Answer these questions using the article on Bist below:
1. On which river is Bist bridge I located?
2. What date was written on the stone on the south side of Bist Bridge II?
3. How many tombstones did the New Cemetery of Bist consist of?

EXCERPTED PASSAGE =

==*==

- Bist Location within Azerbaijan
- Coordinates: 39°08′58″N 45°52′50″E﻿ / ﻿39.14944°N 45.88056°E
- Country: Azerbaijan
- Autonomous republic: Nakhchivan
- District: Ordubad

Population (2005)^{[citation needed]}
- • Total: 483
- Time zone: UTC+4 (AZT)

= Bist, Ordubad =

Village and municipality in Ordubad District, Nakhchivan, Azerbaijan

Bist is a village and municipality in the Ordubad District of Nakhchivan, Azerbaijan. It is located in the near of the Ordubad-Nurgut highway, in the north-west from the district center. Its population is busy with gardening, beekeeping and animal husbandry. There are secondary school, club, library and a medical center in the village. It has a population of 483.

==History==
Historically part of the Goghtn Region of Armenia, the settlement had several Armenian churches. In the village was the Surp Astvatsatsin church – a basilica plan church with a porch, In the countryside nearby was the Surp Nishan monastery

==Bist bridge I==
The historical monument of the 17th century is located on the Alahi river flowing by the west side of the Bist village. There is also information about the construction of the bridge in the period of Shah Abbas I. Width of the two-arched bridge, built with stone and brick is 3.8 m, length is 21 m and height is 10 m. Sides of the bridge which served to the trade caravans, moving with branches of the Great Silk Road, were covered with iron. Previously, sides of the bridge was reinforced with the local reddish stones.

==Bist Bridge II==
The bridge of the 17th–18th centuries is located on the Nasirvaz river, in the south east of the Bist village. Width of bridge is 4 m, length is 21 m and height is 10 m. The main purpose of the monument, built stone and brick, with single arch and covered with iron sides is designed to facilitate the movement of trade caravans and passers. In the south side of the bridge, on the stone was written date "in 1868". Although the techniques of construction is similar with the first bridge, it was built in the next period. It is assumed that the bridge was repaired in 1868.

== St. Nshan Monastery ==
St. Nshan or Kopatap Monastery was located 1 km north of the village. The monastery was founded in the late 5th century and was destroyed at some point between 1997 and 2006.

== St. Astvatsatsin Monastery ==
St. Astvatsatsin Monastery was located in the central part of the village. The monastery, founded in 12th or 13th centuries, was razed to its foundations at some point between 1997 and June 15, 2006.

== New Cemetery of Bist ==
The New Cemetery of Bist was an Armenian cemetery located southwest of the village. It consisted of 250–260 tombstones and was destroyed by June 15, 2006.

==Notable people==
- Sergo Hambardzumyan, an Armenian heavyweight weightlifter.

==*==

DATA PROVIDED =
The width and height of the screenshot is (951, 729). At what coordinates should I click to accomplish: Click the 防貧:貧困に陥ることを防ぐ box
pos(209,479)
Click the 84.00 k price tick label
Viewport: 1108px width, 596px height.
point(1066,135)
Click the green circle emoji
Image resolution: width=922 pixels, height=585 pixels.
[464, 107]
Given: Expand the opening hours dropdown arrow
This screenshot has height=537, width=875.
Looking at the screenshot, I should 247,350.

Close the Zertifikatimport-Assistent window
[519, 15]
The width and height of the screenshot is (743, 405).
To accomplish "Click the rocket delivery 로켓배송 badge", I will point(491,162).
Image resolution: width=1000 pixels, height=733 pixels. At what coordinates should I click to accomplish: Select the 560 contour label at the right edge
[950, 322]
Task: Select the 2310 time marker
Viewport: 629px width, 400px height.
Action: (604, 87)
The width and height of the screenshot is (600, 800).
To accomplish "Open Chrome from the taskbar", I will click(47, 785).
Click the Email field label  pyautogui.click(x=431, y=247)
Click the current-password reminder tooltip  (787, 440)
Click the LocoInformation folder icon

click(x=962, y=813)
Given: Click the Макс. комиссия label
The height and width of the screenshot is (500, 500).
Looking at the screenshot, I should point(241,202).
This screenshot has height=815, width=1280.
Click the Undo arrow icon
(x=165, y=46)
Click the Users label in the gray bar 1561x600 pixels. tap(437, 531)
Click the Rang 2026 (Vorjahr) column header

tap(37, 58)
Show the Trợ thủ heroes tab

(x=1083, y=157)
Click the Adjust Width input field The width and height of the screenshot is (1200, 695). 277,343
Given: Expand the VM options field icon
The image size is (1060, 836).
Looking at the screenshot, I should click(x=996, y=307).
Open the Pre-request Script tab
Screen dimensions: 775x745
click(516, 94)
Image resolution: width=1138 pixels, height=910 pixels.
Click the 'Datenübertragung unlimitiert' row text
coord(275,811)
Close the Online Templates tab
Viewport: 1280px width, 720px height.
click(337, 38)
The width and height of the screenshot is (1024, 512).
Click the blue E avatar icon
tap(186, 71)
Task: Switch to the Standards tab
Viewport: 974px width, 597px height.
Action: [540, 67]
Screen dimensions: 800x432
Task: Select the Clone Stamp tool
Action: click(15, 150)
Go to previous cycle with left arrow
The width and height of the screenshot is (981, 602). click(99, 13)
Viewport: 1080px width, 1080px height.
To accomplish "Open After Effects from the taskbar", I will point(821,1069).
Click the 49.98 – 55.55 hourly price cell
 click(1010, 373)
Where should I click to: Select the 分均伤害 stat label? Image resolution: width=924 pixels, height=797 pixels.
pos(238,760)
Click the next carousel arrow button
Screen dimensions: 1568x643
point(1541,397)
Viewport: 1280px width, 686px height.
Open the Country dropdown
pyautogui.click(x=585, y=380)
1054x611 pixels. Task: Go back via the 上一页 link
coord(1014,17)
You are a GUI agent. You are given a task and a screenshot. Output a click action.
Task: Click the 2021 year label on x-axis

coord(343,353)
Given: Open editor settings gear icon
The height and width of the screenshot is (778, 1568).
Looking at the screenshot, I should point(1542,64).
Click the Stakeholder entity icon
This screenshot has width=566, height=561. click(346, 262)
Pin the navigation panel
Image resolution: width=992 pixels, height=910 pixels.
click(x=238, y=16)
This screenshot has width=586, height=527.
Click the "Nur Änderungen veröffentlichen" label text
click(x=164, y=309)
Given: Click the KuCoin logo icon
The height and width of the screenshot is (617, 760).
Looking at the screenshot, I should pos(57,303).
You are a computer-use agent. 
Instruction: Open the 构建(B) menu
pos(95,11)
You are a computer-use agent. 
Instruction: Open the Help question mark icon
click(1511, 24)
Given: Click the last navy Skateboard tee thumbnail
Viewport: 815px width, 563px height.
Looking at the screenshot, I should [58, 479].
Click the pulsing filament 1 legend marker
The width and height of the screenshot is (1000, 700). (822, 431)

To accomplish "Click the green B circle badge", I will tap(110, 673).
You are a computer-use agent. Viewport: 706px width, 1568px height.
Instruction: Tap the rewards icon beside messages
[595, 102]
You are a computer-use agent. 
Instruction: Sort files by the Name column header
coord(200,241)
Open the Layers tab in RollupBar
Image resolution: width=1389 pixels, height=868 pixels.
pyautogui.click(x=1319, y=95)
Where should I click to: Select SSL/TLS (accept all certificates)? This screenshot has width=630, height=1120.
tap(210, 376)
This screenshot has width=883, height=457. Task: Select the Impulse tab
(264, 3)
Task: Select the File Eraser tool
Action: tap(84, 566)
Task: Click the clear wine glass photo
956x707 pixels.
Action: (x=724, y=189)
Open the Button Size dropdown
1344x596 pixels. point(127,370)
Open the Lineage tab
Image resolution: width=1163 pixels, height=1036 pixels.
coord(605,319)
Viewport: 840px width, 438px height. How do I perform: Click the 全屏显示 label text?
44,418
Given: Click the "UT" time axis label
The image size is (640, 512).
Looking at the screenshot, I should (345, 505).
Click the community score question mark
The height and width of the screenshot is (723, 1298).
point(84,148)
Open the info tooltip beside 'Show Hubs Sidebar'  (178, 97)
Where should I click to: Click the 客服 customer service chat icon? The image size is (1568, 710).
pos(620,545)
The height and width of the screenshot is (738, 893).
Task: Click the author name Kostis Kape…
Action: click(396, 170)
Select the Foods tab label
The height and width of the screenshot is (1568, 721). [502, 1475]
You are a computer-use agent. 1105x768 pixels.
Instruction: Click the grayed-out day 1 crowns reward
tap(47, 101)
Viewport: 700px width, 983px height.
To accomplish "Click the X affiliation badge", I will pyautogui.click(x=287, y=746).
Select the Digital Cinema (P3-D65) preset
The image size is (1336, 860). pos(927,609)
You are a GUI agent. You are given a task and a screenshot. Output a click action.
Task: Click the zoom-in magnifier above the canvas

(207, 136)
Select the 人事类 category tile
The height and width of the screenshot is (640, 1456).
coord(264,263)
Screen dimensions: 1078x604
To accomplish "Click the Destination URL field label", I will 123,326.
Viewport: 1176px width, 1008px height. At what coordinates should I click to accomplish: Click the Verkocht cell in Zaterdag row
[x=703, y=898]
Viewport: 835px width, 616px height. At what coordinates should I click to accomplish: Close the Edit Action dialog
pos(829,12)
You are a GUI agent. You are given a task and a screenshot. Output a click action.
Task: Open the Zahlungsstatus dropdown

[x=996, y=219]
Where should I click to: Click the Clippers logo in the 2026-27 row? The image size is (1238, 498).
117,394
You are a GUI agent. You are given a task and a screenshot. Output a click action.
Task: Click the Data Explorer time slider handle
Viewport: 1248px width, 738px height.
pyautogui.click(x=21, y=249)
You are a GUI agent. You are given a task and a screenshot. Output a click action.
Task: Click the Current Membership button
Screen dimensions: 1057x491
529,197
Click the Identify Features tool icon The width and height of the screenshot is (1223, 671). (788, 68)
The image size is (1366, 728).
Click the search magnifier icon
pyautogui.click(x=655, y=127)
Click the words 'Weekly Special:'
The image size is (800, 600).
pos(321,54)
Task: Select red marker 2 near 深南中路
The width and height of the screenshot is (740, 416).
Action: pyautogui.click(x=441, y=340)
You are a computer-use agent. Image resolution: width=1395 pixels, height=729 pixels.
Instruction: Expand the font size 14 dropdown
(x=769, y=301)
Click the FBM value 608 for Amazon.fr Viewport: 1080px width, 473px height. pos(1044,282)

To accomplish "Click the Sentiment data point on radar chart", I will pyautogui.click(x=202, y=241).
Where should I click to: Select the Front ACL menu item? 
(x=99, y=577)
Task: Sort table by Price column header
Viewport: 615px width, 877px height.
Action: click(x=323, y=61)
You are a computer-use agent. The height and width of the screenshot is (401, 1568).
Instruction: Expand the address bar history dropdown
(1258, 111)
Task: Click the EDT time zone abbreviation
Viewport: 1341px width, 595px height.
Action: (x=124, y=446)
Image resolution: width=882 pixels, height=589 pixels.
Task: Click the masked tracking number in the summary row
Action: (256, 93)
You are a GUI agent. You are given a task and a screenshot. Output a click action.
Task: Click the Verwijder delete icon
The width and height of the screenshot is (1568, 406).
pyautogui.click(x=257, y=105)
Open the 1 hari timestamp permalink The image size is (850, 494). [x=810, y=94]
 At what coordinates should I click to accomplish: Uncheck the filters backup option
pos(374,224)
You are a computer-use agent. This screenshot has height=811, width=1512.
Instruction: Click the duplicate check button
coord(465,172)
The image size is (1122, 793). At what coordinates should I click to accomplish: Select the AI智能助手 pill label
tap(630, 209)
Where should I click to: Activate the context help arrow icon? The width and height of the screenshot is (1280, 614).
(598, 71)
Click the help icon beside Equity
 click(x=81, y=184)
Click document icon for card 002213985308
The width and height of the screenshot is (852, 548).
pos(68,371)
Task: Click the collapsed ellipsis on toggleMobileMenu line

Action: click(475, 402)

==*==

YOUR SOLUTION =
1. The Alahi river.
2. "in 1868"
3. 250–260 tombstones.